Luckily Pamela Mejia, Head of Research and principal investigator at the Berkeley Media Studies Group, had the same idea, and joined me for the discussion.  We then asked Karen Baker, the executive director of PCAR (and former ATSA board member, prevention committee co-chair, and founder of the Gail Burnes Smith Award) to join us to bring in the perspective of survivors as well.  We were then lucky to have Rebecca Fix from Johns Hopkins as our moderator who kept the conversation going

Our goal was to model how to have conversations about CSA and focus on the real stories rather than the typical trope of the “monster lurking at the edge of our playgrounds” or the updated version of the “monster stalking your child online…”  Pamela offered some research about how the media portrays the people who cause the sexual harm and reinforces the dominant narrative by focusing on strangers outside of the family, typically someone with dozens if not hundreds of harmed children in their wake.  Karen shared some real-life examples of how families can talk about these behaviors and the boundary crossing, especially before anyone is harmed.  And together we spoke about how the current portrayal of people who engage in sexually problematic behaviors means that we don’t see boundary crossing and other early signs of abuse in the people we love. 

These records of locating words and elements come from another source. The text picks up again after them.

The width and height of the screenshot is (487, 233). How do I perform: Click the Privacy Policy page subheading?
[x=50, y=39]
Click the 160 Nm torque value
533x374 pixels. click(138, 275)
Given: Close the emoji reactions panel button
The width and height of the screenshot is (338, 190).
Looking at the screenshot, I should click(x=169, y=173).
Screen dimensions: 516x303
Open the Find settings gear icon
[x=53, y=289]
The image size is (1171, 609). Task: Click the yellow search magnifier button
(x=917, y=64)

So what does this have to do with the Bechdel Test?!? 

My favorite part of the panel discussion was the challenge to each other and the audience: What would the Bechdel Test for child sexual abuse look like?  If we could control the narrative of Hollywood, what would we want to see, even in our minimum standards?  While we did not narrow this down to just three criteria, we think as a starting point that fictional stories about child sexual abuse should feature:

·         Talking:  Two characters are able to talk about CSA, have a conversation (not yell or scream about it).  And then when faced with the knowledge that a child has been harmed, the character is able to ask for help and is portrayed with an ally – they don’t have to do it alone.

·         Positive movement:  the person harmed might be portrayed as feeling the harm but also feeling that life is not over and they are able to move forward) or the person who caused the harm is seeking help and changing their behaviors.

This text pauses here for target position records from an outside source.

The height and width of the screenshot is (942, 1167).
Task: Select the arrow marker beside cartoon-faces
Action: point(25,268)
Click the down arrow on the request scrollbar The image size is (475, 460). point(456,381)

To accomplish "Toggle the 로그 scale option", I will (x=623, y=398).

·         Health:  There is some mention of body autonomy and respect for children (including teenagers).  Or even better, there is a conversation about healthy sexual behavior or sex education. 

·         Ending:  The movie could portray a different ending, other than the criminal justice system.  In fact, that the final scene of the movie is not punishment and hurt and abuse in the system but there is a possibility of hope or healing (end like a children’s book).

·         Bonus:  Person who caused the harm is someone the film led the audience to care about, and when their abusive behavior is found out they are held accountable AND people in the narrative continue to care about them.

To us these are just a few of the ways that we would want to start to change the narrative.  So we want to ask, what would be your Bechdel Test for this issue?  Let us know!


* Special thanks to Karen Baker, Pamela Mejia and Rebecca Fix for their important contributions to this evolving conversation.